**WHAT YOU HAVE TO DO:** Repeat each record word for word.
#### SOURCE INFORMATION
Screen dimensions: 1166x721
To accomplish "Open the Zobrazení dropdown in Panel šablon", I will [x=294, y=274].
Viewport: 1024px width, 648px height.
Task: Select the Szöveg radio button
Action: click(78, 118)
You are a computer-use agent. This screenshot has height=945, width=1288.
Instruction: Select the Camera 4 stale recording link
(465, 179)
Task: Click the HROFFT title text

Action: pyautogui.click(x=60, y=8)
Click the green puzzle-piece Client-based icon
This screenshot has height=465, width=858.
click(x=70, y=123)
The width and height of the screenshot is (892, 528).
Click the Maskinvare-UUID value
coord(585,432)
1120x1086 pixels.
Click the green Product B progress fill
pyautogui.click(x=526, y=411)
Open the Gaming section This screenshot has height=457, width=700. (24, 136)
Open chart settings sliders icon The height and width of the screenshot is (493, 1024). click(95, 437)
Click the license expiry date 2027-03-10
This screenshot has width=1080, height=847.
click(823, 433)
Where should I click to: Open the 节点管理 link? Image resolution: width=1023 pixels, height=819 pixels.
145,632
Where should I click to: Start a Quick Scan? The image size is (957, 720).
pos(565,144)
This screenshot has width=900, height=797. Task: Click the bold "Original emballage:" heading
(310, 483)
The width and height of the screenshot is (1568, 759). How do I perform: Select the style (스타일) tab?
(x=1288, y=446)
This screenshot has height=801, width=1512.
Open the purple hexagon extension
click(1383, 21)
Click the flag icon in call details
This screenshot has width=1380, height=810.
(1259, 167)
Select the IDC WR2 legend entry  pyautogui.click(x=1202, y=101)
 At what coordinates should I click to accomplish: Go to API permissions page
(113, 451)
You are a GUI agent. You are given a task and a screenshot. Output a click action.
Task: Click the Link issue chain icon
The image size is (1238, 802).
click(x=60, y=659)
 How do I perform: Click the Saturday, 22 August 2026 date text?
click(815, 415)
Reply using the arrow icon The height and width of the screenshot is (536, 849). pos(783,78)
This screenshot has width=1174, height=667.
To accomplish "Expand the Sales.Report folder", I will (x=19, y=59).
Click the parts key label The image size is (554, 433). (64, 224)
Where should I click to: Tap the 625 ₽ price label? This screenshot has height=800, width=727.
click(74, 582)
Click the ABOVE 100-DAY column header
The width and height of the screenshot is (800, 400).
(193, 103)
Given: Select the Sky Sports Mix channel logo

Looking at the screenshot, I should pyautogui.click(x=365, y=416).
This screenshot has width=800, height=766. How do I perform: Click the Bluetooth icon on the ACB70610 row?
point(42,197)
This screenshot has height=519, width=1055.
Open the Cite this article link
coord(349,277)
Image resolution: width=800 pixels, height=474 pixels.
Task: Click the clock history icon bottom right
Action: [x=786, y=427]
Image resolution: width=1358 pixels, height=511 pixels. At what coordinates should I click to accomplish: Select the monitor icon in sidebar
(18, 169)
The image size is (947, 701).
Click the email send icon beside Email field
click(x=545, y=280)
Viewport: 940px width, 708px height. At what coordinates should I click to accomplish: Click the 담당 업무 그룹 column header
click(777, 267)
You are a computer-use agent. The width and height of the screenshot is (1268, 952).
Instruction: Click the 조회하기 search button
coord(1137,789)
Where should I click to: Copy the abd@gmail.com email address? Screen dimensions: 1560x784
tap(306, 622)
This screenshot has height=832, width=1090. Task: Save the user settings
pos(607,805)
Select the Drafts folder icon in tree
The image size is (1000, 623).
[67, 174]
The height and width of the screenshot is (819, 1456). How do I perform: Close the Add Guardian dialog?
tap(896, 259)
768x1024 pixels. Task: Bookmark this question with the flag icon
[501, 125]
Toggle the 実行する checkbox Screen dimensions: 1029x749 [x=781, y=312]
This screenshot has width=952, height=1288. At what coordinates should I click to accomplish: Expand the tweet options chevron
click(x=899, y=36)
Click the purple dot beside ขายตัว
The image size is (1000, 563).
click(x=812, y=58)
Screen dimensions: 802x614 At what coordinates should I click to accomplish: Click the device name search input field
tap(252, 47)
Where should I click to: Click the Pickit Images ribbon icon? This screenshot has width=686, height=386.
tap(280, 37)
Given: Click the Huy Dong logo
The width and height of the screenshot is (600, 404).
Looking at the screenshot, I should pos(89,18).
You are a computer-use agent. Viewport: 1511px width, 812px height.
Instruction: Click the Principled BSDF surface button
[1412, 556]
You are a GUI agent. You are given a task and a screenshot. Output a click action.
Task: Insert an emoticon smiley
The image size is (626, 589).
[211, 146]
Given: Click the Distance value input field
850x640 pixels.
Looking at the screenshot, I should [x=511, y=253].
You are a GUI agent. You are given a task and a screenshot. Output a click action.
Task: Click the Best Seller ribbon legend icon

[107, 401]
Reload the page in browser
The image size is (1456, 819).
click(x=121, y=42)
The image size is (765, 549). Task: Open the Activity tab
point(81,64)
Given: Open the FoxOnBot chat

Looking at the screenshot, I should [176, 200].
########
**ANSWER:**
Screen dimensions: 1166x721
To accomplish "Open the Zobrazení dropdown in Panel šablon", I will [x=294, y=274].
Viewport: 1024px width, 648px height.
Task: Select the Szöveg radio button
Action: click(78, 118)
You are a computer-use agent. This screenshot has height=945, width=1288.
Instruction: Select the Camera 4 stale recording link
(465, 179)
Task: Click the HROFFT title text

Action: pyautogui.click(x=60, y=8)
Click the green puzzle-piece Client-based icon
This screenshot has height=465, width=858.
click(x=70, y=123)
The width and height of the screenshot is (892, 528).
Click the Maskinvare-UUID value
coord(585,432)
1120x1086 pixels.
Click the green Product B progress fill
pyautogui.click(x=526, y=411)
Open the Gaming section This screenshot has height=457, width=700. (24, 136)
Open chart settings sliders icon The height and width of the screenshot is (493, 1024). click(95, 437)
Click the license expiry date 2027-03-10
This screenshot has width=1080, height=847.
click(823, 433)
Where should I click to: Open the 节点管理 link? Image resolution: width=1023 pixels, height=819 pixels.
145,632
Where should I click to: Start a Quick Scan? The image size is (957, 720).
pos(565,144)
This screenshot has width=900, height=797. Task: Click the bold "Original emballage:" heading
(310, 483)
The width and height of the screenshot is (1568, 759). How do I perform: Select the style (스타일) tab?
(x=1288, y=446)
This screenshot has height=801, width=1512.
Open the purple hexagon extension
click(1383, 21)
Click the flag icon in call details
This screenshot has width=1380, height=810.
(1259, 167)
Select the IDC WR2 legend entry  pyautogui.click(x=1202, y=101)
 At what coordinates should I click to accomplish: Go to API permissions page
(113, 451)
You are a GUI agent. You are given a task and a screenshot. Output a click action.
Task: Click the Link issue chain icon
The image size is (1238, 802).
click(x=60, y=659)
 How do I perform: Click the Saturday, 22 August 2026 date text?
click(815, 415)
Reply using the arrow icon The height and width of the screenshot is (536, 849). pos(783,78)
This screenshot has width=1174, height=667.
To accomplish "Expand the Sales.Report folder", I will (x=19, y=59).
Click the parts key label The image size is (554, 433). (64, 224)
Where should I click to: Tap the 625 ₽ price label? This screenshot has height=800, width=727.
click(74, 582)
Click the ABOVE 100-DAY column header
The width and height of the screenshot is (800, 400).
(193, 103)
Given: Select the Sky Sports Mix channel logo

Looking at the screenshot, I should pyautogui.click(x=365, y=416).
This screenshot has width=800, height=766. How do I perform: Click the Bluetooth icon on the ACB70610 row?
point(42,197)
This screenshot has height=519, width=1055.
Open the Cite this article link
coord(349,277)
Image resolution: width=800 pixels, height=474 pixels.
Task: Click the clock history icon bottom right
Action: [x=786, y=427]
Image resolution: width=1358 pixels, height=511 pixels. At what coordinates should I click to accomplish: Select the monitor icon in sidebar
(18, 169)
The image size is (947, 701).
Click the email send icon beside Email field
click(x=545, y=280)
Viewport: 940px width, 708px height. At what coordinates should I click to accomplish: Click the 담당 업무 그룹 column header
click(777, 267)
You are a computer-use agent. The width and height of the screenshot is (1268, 952).
Instruction: Click the 조회하기 search button
coord(1137,789)
Where should I click to: Copy the abd@gmail.com email address? Screen dimensions: 1560x784
tap(306, 622)
This screenshot has height=832, width=1090. Task: Save the user settings
pos(607,805)
Select the Drafts folder icon in tree
The image size is (1000, 623).
[67, 174]
The height and width of the screenshot is (819, 1456). How do I perform: Close the Add Guardian dialog?
tap(896, 259)
768x1024 pixels. Task: Bookmark this question with the flag icon
[501, 125]
Toggle the 実行する checkbox Screen dimensions: 1029x749 [x=781, y=312]
This screenshot has width=952, height=1288. At what coordinates should I click to accomplish: Expand the tweet options chevron
click(x=899, y=36)
Click the purple dot beside ขายตัว
The image size is (1000, 563).
click(x=812, y=58)
Screen dimensions: 802x614 At what coordinates should I click to accomplish: Click the device name search input field
tap(252, 47)
Where should I click to: Click the Pickit Images ribbon icon? This screenshot has width=686, height=386.
tap(280, 37)
Given: Click the Huy Dong logo
The width and height of the screenshot is (600, 404).
Looking at the screenshot, I should pos(89,18).
You are a computer-use agent. Viewport: 1511px width, 812px height.
Instruction: Click the Principled BSDF surface button
[1412, 556]
You are a GUI agent. You are given a task and a screenshot. Output a click action.
Task: Insert an emoticon smiley
The image size is (626, 589).
[211, 146]
Given: Click the Distance value input field
850x640 pixels.
Looking at the screenshot, I should [x=511, y=253].
You are a GUI agent. You are given a task and a screenshot. Output a click action.
Task: Click the Best Seller ribbon legend icon

[107, 401]
Reload the page in browser
The image size is (1456, 819).
click(x=121, y=42)
The image size is (765, 549). Task: Open the Activity tab
point(81,64)
Given: Open the FoxOnBot chat

Looking at the screenshot, I should [176, 200].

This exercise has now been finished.